El humor, que oscila entre lo ácido y lo absurdo, es esencial para entender la perspectiva de sus personajes, quienes son retratados de manera exagerada y obstinada.
La historia de 'Midnight Sun' recuerda a la de la Cenicienta. Los empleos de los personajes parecen ser solo un recurso para hacerlos parecer genuinos. Es una película que resulta predecible y sin sorpresas.
Ofrece una descripción memorable de un hombre que no está preparado para lidiar con sus propios sentimientos, una viva imagen de lo que nos sucede a muchos de nosotros.

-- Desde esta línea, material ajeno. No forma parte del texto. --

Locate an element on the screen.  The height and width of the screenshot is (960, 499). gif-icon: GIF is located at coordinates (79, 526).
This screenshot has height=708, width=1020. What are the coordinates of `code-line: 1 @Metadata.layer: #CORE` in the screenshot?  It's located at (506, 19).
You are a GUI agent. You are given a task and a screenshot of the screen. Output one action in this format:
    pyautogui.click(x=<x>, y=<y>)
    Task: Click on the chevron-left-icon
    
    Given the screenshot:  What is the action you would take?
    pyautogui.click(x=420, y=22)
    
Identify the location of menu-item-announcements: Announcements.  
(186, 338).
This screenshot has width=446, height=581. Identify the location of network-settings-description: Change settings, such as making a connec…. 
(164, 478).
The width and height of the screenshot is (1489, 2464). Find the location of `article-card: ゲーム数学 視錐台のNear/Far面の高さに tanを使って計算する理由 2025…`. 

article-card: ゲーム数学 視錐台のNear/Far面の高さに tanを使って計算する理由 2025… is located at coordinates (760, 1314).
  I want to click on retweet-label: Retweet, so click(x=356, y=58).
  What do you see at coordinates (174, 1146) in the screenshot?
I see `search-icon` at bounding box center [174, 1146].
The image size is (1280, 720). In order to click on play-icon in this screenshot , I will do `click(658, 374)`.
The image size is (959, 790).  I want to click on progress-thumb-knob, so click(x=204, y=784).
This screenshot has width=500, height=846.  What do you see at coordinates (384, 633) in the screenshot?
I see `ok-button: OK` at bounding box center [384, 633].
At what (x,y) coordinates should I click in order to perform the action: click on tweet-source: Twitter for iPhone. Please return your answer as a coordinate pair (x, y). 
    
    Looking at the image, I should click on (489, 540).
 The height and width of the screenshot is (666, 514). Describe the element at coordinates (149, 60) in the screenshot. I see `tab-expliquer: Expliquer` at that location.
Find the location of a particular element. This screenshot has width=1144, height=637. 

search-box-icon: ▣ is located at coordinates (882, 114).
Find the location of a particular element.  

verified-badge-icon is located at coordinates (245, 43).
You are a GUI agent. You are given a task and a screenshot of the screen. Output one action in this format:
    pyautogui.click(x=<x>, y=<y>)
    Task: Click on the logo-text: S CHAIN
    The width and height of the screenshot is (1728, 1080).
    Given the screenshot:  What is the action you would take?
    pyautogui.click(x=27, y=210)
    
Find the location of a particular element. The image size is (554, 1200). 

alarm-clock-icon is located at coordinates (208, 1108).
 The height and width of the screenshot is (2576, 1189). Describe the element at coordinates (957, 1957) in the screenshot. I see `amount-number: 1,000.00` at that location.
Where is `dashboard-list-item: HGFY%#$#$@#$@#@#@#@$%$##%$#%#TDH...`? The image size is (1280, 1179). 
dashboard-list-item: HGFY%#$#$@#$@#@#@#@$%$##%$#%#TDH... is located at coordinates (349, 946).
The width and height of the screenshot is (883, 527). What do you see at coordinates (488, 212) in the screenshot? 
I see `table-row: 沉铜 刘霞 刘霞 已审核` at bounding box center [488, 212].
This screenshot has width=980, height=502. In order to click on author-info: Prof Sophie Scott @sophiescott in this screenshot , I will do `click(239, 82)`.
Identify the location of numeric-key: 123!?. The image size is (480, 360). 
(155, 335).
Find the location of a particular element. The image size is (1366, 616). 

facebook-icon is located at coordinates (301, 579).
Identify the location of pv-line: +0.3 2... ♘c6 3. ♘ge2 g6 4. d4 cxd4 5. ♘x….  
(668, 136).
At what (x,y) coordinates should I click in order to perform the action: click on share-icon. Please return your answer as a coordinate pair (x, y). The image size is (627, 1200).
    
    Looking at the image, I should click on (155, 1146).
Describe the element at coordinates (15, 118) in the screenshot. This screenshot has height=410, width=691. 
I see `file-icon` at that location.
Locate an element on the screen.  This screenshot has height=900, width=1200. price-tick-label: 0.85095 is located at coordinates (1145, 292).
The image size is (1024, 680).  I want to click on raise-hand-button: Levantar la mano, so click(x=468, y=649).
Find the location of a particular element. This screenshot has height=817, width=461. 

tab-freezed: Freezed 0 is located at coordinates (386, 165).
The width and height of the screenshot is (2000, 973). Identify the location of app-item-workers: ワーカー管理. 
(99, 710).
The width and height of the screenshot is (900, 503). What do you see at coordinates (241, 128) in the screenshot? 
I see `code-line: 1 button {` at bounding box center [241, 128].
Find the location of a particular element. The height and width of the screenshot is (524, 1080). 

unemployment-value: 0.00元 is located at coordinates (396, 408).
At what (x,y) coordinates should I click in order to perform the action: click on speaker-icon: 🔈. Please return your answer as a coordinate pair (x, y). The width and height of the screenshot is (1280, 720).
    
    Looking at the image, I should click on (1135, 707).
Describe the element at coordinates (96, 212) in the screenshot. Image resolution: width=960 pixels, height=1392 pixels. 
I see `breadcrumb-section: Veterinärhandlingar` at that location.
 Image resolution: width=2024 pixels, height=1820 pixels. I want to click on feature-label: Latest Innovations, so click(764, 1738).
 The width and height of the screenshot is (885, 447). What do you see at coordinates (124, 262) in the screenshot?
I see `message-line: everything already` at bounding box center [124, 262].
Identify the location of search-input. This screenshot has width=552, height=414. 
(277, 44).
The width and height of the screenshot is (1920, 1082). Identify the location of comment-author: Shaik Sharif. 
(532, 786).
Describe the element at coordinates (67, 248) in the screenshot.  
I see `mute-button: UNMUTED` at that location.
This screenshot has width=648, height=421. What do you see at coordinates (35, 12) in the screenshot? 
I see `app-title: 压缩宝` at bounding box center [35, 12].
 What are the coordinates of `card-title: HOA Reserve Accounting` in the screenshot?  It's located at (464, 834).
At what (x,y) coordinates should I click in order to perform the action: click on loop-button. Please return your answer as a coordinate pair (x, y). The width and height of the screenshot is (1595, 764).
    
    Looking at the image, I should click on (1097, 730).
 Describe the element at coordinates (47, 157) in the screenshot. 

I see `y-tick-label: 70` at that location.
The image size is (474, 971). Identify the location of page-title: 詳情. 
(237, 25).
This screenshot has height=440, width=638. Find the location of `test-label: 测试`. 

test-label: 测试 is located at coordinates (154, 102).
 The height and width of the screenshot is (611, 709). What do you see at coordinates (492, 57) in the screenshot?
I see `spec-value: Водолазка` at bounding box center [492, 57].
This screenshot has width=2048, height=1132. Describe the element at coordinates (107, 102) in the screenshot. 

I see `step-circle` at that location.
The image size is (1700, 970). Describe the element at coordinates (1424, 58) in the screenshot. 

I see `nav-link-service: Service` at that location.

El personaje de Ben Omar resulta ser realmente cautivador, logrando conectar con conceptos que se asemejan a aquellos que se comparten en los relatos míticos.
Shaft se caracterizaba por su atractivo, elegancia y confianza. En contraste, la nueva película no logra transmitir esas cualidades. Además, la historia resulta ser un verdadero caos.
La destreza de Kitano como guionista y estilista, su talento para representar auténticas matanzas y su capacidad para emplear elipsis dentro de la narrativa es lo que sostiene esta retorcida y cínica película.
Sólo ofrece una mirada superficial a las personalidades implicadas. La película es demasiado extensa, pero al menos presenta un enfoque más artístico en comparación con los documentales de crímenes reales.